DOCUMENT SECTION:
PAN M 360: How do you explain the importance of reggae in Ivory Coast, where you were born? After Alpha Blondy and Tiken Jah Fakoly, other reggae is emerging in West Africa, as it is also the case in Mali, where your parents come from. We could also mention the late South African Lucky Dube among your influences… Explanations?

Dakka Dembélé: Alpha went to Jamaica, where he met Bob Marley and was inspired by reggae music. He then returned to his country, Ivory Coast, where he made a first album, very inspired by his Jamaican experience, and he was the precursor of this style in Ivory Coast. Ivory Coast is also a country that is very open to the world, unlike other, more conservative African countries, so it was a fertile breeding ground for becoming a hub of African reggae. My main influences in African reggae are definitely Lucky Dube, Alpha Blondy, Ismael Isaac, and Koko Dembélé. These are the reggae artists that rocked me throughout my childhood and adolescence. Tiken Jah arrived a little later, and he’s also a source of inspiration.

PAN M 360: How do you place yourself in relation to Jamaican legends? Who are your favourite reggae artists from Jamaica or the Jamaican diaspora?

DD: My favourite artists from Jamaica are Peter Tosh, Bob Marley, Culture, Burning Spear, Gregory Isaac, etc. They are music that I listened to as much during my childhood and adolescence. For me, they are really the founding fathers of reggae, and I have a lot of respect for them.

DATA PROVIDED:

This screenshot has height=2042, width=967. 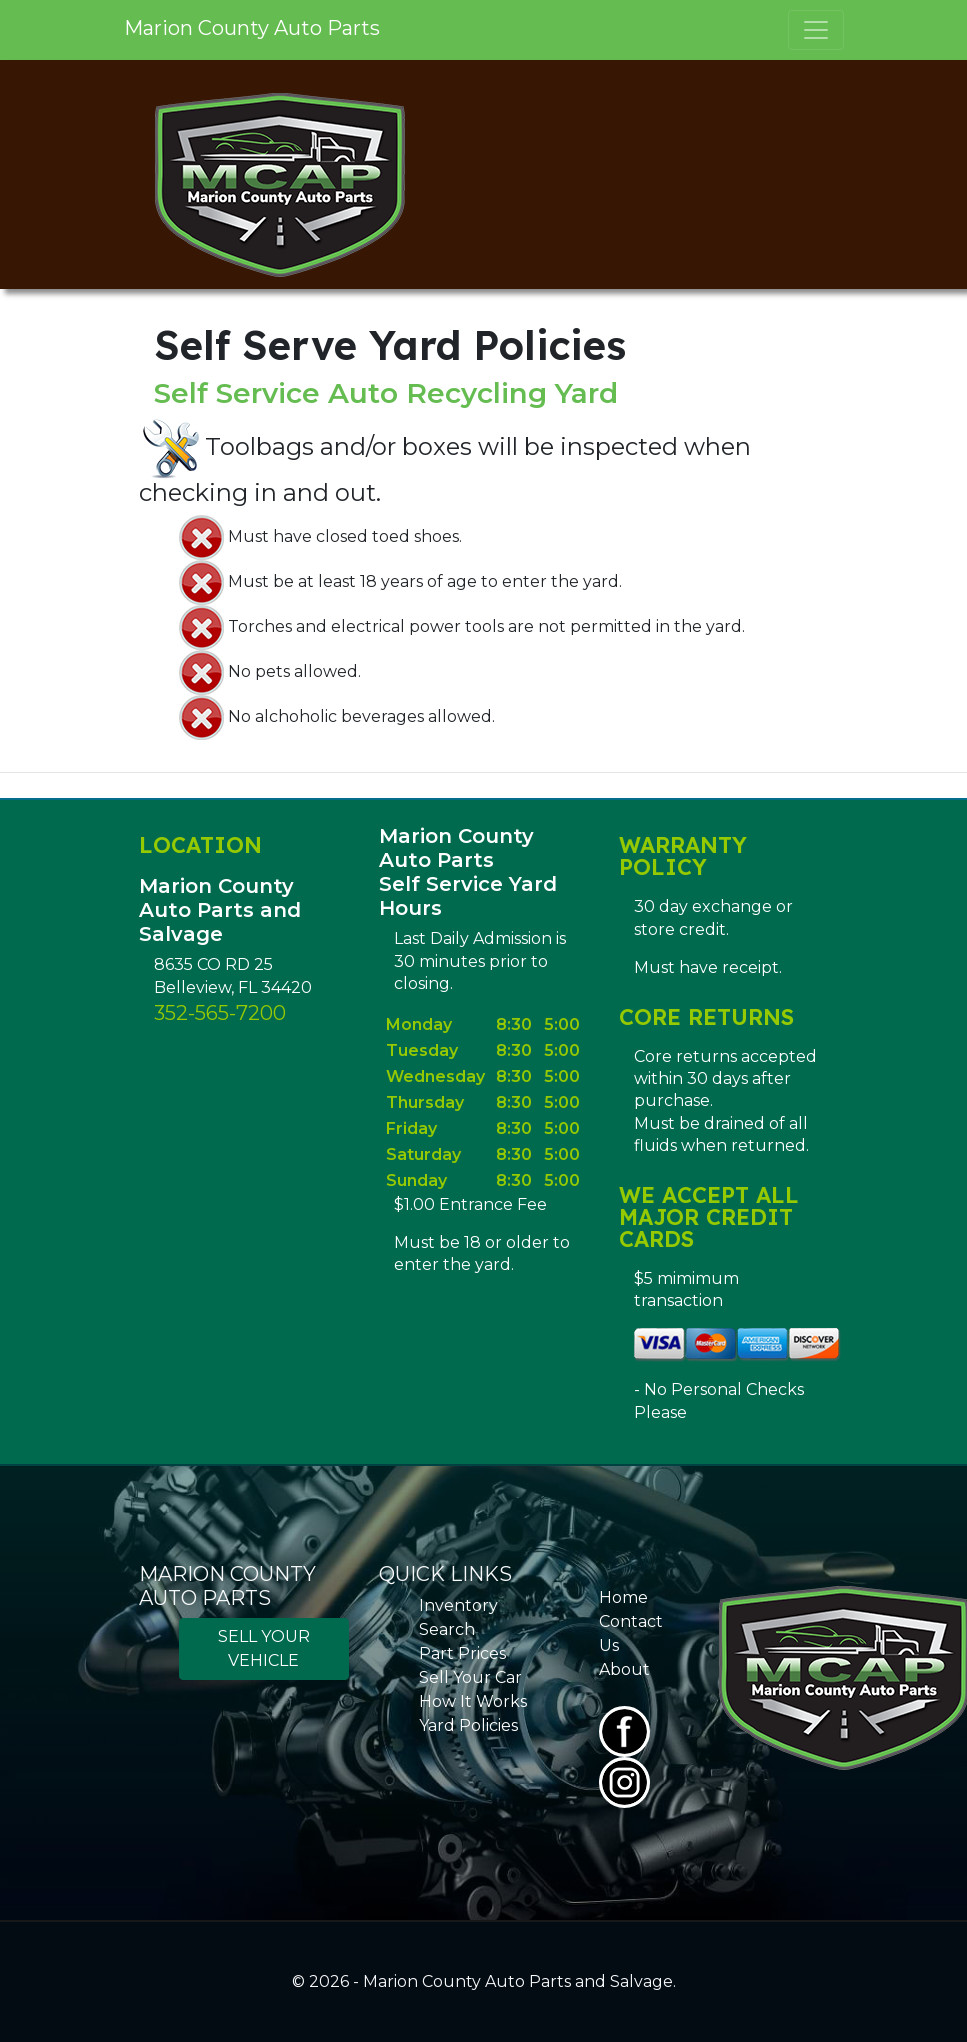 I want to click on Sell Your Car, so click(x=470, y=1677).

WRITTEN INSTRUCTION 1:
In the reggae interview, whom did Alpha meet in Jamaica?
WRITTEN INSTRUCTION 2:
Repeat the part of the reggae interview that opens with the words containing "Dakka Dembélé: Alpha" and closes with "the Jamaican diaspora?".

TASK OUTPUT 1:
Bob Marley.

TASK OUTPUT 2:
Dakka Dembélé: Alpha went to Jamaica, where he met Bob Marley and was inspired by reggae music. He then returned to his country, Ivory Coast, where he made a first album, very inspired by his Jamaican experience, and he was the precursor of this style in Ivory Coast. Ivory Coast is also a country that is very open to the world, unlike other, more conservative African countries, so it was a fertile breeding ground for becoming a hub of African reggae. My main influences in African reggae are definitely Lucky Dube, Alpha Blondy, Ismael Isaac, and Koko Dembélé. These are the reggae artists that rocked me throughout my childhood and adolescence. Tiken Jah arrived a little later, and he’s also a source of inspiration.

PAN M 360: How do you place yourself in relation to Jamaican legends? Who are your favourite reggae artists from Jamaica or the Jamaican diaspora?